THE EXERCISE: Lay out the lines starting at "Task: Open trend chart icon beside 390 volume" and ending at "Action: point(626,497)" as a numbered list, skipping blank lines and leaving out the pictures.

INFORMATION SHOWN:
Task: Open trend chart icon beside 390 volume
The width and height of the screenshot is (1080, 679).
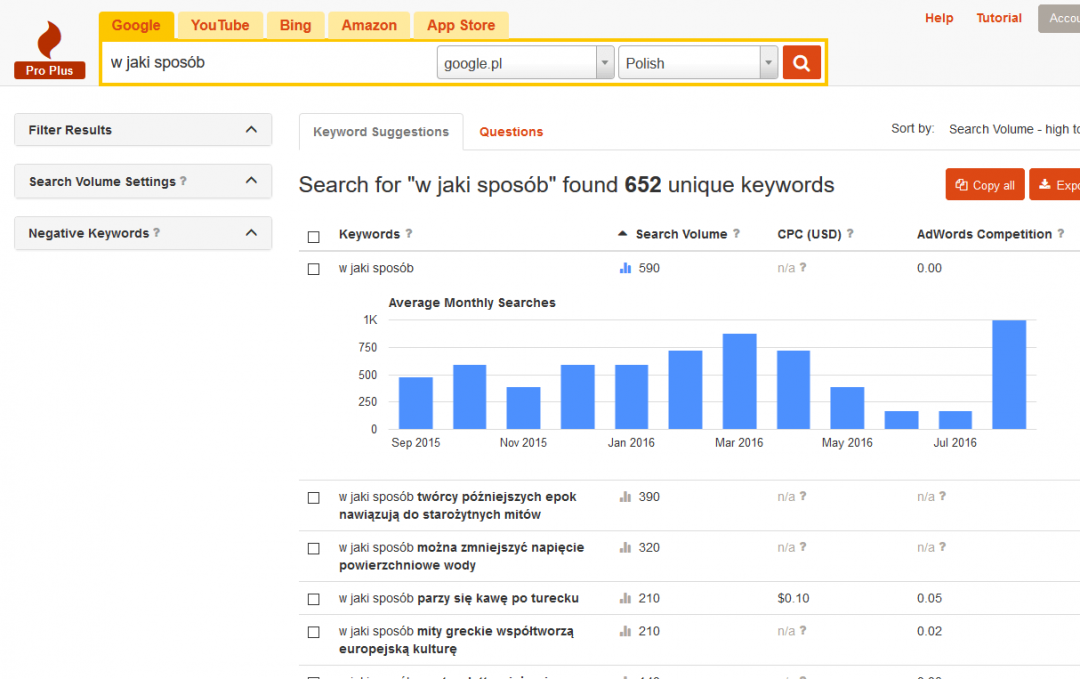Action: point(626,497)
--
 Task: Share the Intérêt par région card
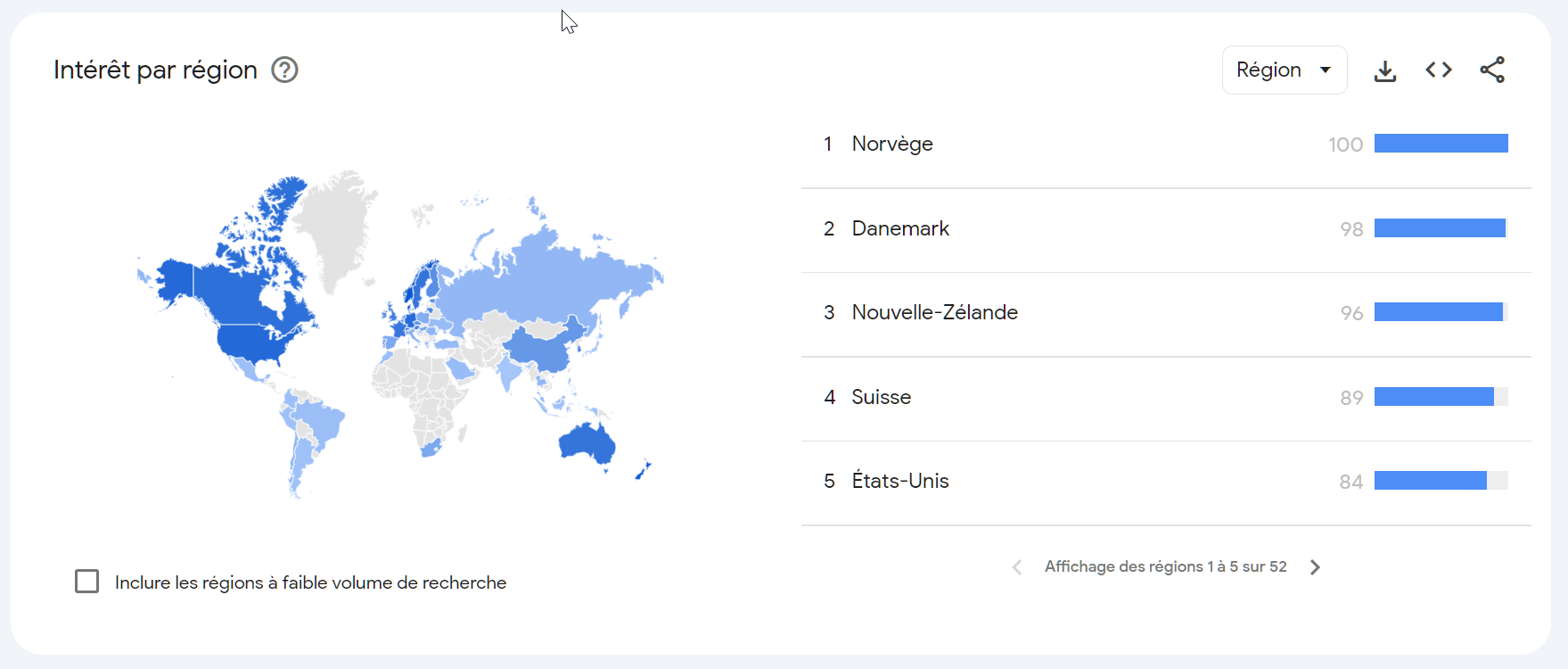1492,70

SOLVED PROBLEM:
1. Task: Open trend chart icon beside 390 volume
2. The width and height of the screenshot is (1080, 679).
3. Action: point(626,497)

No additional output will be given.